* _Entries shown_:
- Opening Delimiter -
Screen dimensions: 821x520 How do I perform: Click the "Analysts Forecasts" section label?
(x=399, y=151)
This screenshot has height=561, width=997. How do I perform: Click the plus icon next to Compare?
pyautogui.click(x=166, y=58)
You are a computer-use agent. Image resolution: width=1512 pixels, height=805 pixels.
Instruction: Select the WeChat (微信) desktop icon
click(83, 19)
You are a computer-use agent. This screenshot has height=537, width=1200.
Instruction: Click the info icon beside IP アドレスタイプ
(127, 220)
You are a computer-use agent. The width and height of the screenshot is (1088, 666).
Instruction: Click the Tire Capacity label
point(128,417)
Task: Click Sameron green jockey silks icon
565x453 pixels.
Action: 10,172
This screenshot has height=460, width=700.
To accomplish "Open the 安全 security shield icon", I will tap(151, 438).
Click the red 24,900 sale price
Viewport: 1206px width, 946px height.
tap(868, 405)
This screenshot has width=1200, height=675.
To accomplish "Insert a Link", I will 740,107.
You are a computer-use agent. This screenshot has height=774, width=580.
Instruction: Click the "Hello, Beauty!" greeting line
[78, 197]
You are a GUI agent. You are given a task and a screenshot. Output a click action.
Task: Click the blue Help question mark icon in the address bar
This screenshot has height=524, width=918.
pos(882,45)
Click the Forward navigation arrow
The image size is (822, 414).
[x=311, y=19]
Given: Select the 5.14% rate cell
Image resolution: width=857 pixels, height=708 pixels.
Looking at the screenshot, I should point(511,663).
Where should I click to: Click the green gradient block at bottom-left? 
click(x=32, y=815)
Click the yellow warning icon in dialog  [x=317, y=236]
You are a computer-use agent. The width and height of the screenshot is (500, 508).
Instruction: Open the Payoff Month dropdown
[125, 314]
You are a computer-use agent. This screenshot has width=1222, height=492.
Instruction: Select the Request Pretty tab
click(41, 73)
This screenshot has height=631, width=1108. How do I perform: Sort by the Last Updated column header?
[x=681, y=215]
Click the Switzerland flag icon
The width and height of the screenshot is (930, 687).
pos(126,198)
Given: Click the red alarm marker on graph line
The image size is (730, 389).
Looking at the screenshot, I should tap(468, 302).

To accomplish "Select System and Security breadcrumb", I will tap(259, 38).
- Closing Delimiter -
* _Problem description_: All lines above from the one holding "Instruction: Click the Tire Capacity label" to the one holding "You are a GUI", inclusive, are to be copied exactly; no other line is wanted.

* _Answer to this exercise_:
Instruction: Click the Tire Capacity label
point(128,417)
Task: Click Sameron green jockey silks icon
565x453 pixels.
Action: 10,172
This screenshot has height=460, width=700.
To accomplish "Open the 安全 security shield icon", I will tap(151, 438).
Click the red 24,900 sale price
Viewport: 1206px width, 946px height.
tap(868, 405)
This screenshot has width=1200, height=675.
To accomplish "Insert a Link", I will 740,107.
You are a computer-use agent. This screenshot has height=774, width=580.
Instruction: Click the "Hello, Beauty!" greeting line
[78, 197]
You are a GUI agent. You are given a task and a screenshot. Output a click action.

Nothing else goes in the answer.